[Opening EXTRACT TO READ section]

We were extremely stressed yesterday mainly because we didn't know how he would look without his sweet eyes. We were less concerned about him being able to adapt because he was already blind and used to his surroundings. We also knew this was the right thing to do because he had glaucoma in both eyes and was in pain constantly. It was also aggravating to him to have to get eye drops two to four times a day. When we picked him up we realized with his dark hair he wasn't going to look bad at all when it grew back out. He was doped up and shaved around his eyes. His eyes are a little swollen the next day and there was a little seepage during the night but all in all he did really well other than being confused by the cone. He's very sleepy today but is eating and seems fine.

I will keep anyone who is interested up to date about his progress. We are also moving to a new house later this year so we are planning to make life around the new home more blind dog friendly. We will put a different textured mat outside of each door to help him learn his way around as touch becomes more important once the eyes are gone. We will also put different bells or "clinkies" onto our other dogs collars so he can tell them apart. We will put gates up to keep him off of the stairs and away from any hazards. The good thing about him not having his eyes is we don't have to worry about him running into something and damaging them anymore. Please ask any questions if you have them and I'll post again in a week or so to give an update.


----------



## mudpuppymama (Mar 24, 2012)

Wow so sorry you have had to go through all this!!! What a nerve wracking time you have had. My neighbor’s standard poodle had an eye removed recently due to cancer but he was old. Your dog is so young. With a great dog mom like you he will have a great quality of life. I think blind dogs adapt well. I have known a few. To a dog, I believe the sense of smell is what they would miss most.

[Closing EXTRACT TO READ section]
[Opening LISTED ENTRIES section]

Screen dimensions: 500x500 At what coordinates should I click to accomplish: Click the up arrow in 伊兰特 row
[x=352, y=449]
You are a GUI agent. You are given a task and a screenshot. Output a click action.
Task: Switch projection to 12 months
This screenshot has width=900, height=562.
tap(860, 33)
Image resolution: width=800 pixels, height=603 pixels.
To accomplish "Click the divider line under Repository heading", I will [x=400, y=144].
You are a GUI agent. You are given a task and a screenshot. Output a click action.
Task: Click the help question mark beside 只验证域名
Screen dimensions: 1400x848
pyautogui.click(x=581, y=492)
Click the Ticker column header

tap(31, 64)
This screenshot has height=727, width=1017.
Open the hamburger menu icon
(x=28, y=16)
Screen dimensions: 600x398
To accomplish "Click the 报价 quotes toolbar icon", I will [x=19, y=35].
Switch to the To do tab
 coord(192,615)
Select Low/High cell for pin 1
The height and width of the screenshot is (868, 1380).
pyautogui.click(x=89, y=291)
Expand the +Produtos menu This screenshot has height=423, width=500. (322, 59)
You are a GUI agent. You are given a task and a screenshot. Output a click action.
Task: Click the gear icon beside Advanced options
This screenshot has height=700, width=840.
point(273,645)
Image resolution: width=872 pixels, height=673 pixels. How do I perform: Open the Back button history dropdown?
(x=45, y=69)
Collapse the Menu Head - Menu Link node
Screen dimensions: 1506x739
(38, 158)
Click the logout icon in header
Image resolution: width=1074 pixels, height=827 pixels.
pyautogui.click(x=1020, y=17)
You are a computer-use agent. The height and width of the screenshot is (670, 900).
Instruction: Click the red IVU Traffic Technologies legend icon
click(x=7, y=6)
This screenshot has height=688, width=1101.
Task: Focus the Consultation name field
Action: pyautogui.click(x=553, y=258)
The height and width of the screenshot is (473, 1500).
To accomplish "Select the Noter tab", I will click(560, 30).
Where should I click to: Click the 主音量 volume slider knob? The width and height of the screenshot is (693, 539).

[Closing LISTED ENTRIES section]

◆ EXERCISE INSTRUCTIONS ◆
Answer these questions about the forum thread on the blind dog:
(a) What condition did the dog have in both eyes?
(b) What do the owners plan to place outside each door of the new house?
(c) Why did the neighbor's standard poodle have an eye removed?
The listing was taken from a different source than the text.

◆ COMPLETED TASK ◆
(a) Glaucoma.
(b) A mat with a different texture.
(c) Cancer.